WASHINGTON, Feb 25 (Reuters) - U.S. regulators released a scaled-back proposal on Tuesday that seeks to soothe industry concerns over a plan to force issuers of asset-backed securities to disclose sensitive loan-level data to investors.
The Securities and Exchange Commission had been poised to vote on the new asset-backed disclosure rules earlier this month, but abruptly yanked it from the public agenda with little explanation.
On Tuesday, the reasons for the delay became clear after SEC staff released a 19-page memo that lays out a new and less- onerous disclosure alternative that aims to strike a balance between investor protection and privacy.
“Balancing privacy protections on consumer loans with the need for disclosing more loan level data to investors continues to be an extremely thorny set of issues for the SEC,” said Tom Deutsch, executive director of the American Securitization Forum, in response to the SEC’s revamped proposal.
The SEC wants issuers to provide greater information about the quality of loans and other assets underlying securities, after many investors were burned during the financial crisis by financial products tied to bad mortgages.
Under the prior proposal, the SEC wanted to require asset-backed issuers to file public financial reports containing information such as the geographic locations, credit scores and incomes and debt loads of borrowers.
In the proposal released on Tuesday, the SEC is seeking comments on an alternative that would require asset-backed issuers to make such asset-level data available to investors on their websites in a less public fashion.
This approach, the SEC said, “would enable issuers to address privacy concerns associated with such disclosures, including through restricting access to potentially sensitive information.”
A copy the SEC’s memo laying out an alternative approach to asset-backed disclosures can be found here:
The proposed loan-level disclosures are just one part of a much broader plan by the SEC to beef up investor protections in the market.
Once adopted, it will likely mark the biggest regulatory overhaul of the asset-backed securities market since the 2007-2009 financial crisis.
The SEC has been working on rules governing disclosures and sales practices for asset-backed securities for more than three years, after investors suffered major losses on soured mortgages.
In addition to requiring more disclosure about loan quality, the SEC’s plan also requires ABS issuers to conduct more due diligence before they can take advantage of a speedier registration designed to avoid delays by letting them raise capital through multiple sales, without waiting for SEC approval each time.
Asset-backed securities are comprised of bundled loans, such as mortgages, student loans or auto loans.
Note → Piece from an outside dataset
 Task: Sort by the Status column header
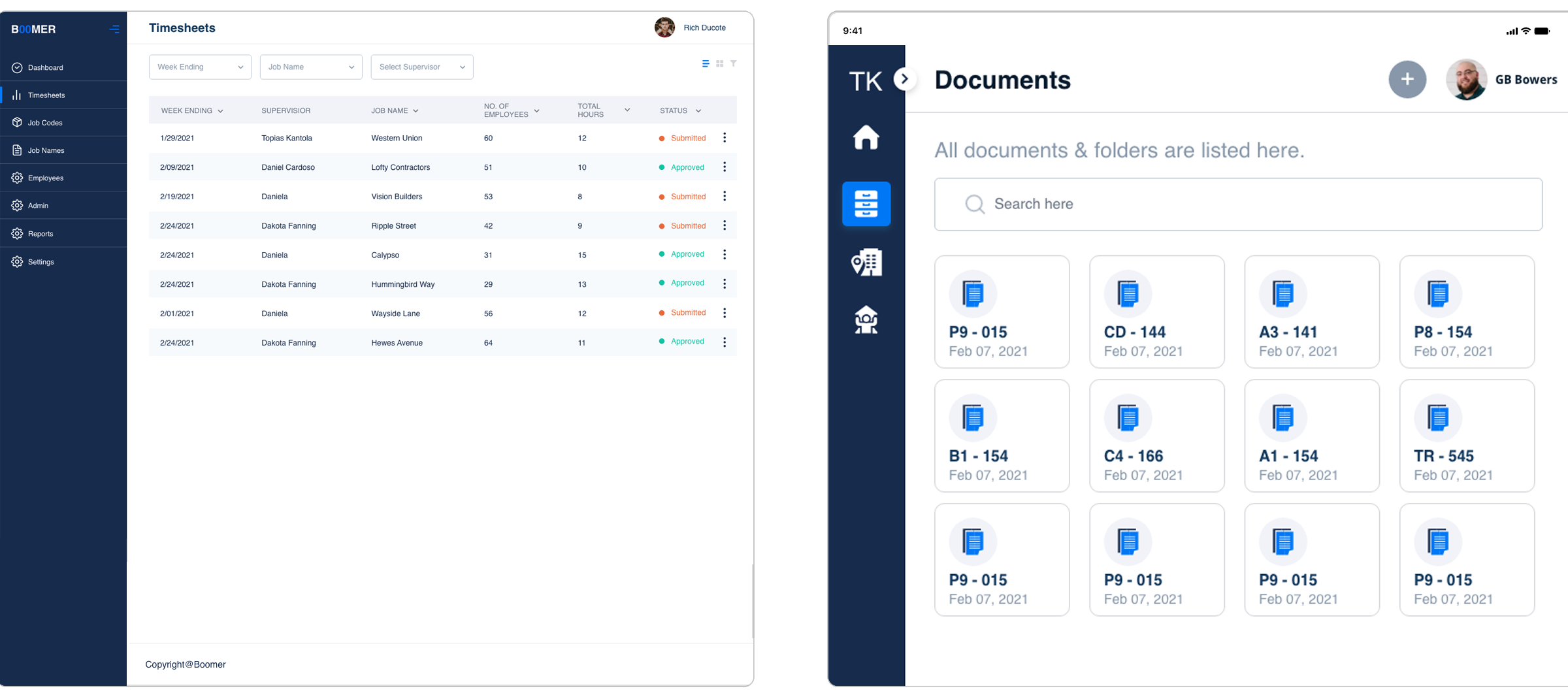[x=679, y=110]
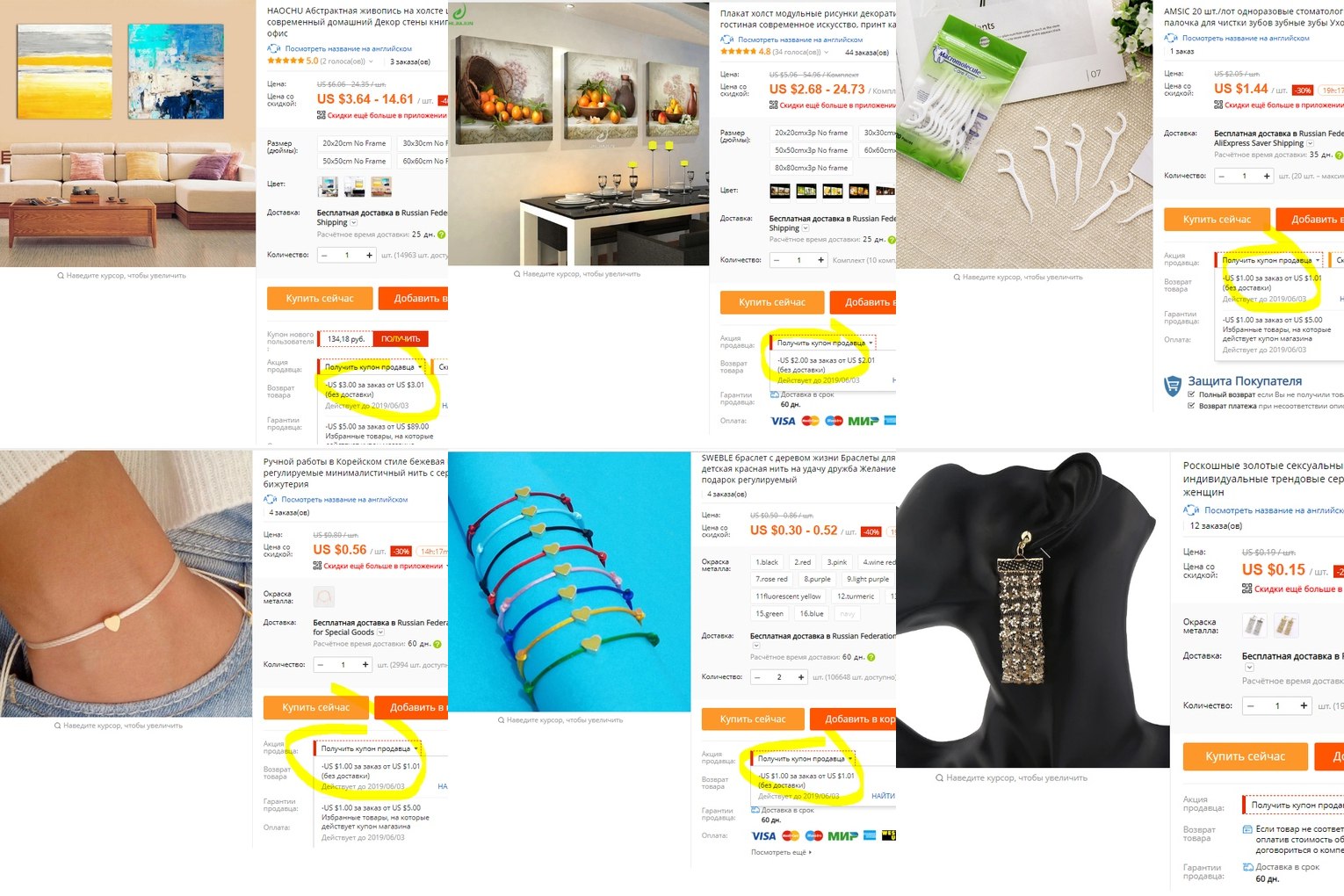
Task: Open seller coupon dropdown on SWEBLE bracelet listing
Action: click(x=803, y=758)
The loans are often packaged by risk level, with holders of low-risk loans like 30-year-fixed mortgages getting paid first, and investors in high-risk assets such as subprime mortgages paid afterward.
During the crisis, however, many investors were unaware of the risks posed by subprime mortgages, which have floating interest rates that automatically reset.
When the rates went up, many homeowners were unable to afford the higher payments and were forced into foreclosure, leaving many investors in asset-backed securities holding the bag.
Although auto makers and banks still rely on the ABS market for funding, it took a dive during the crisis and has yet to recover.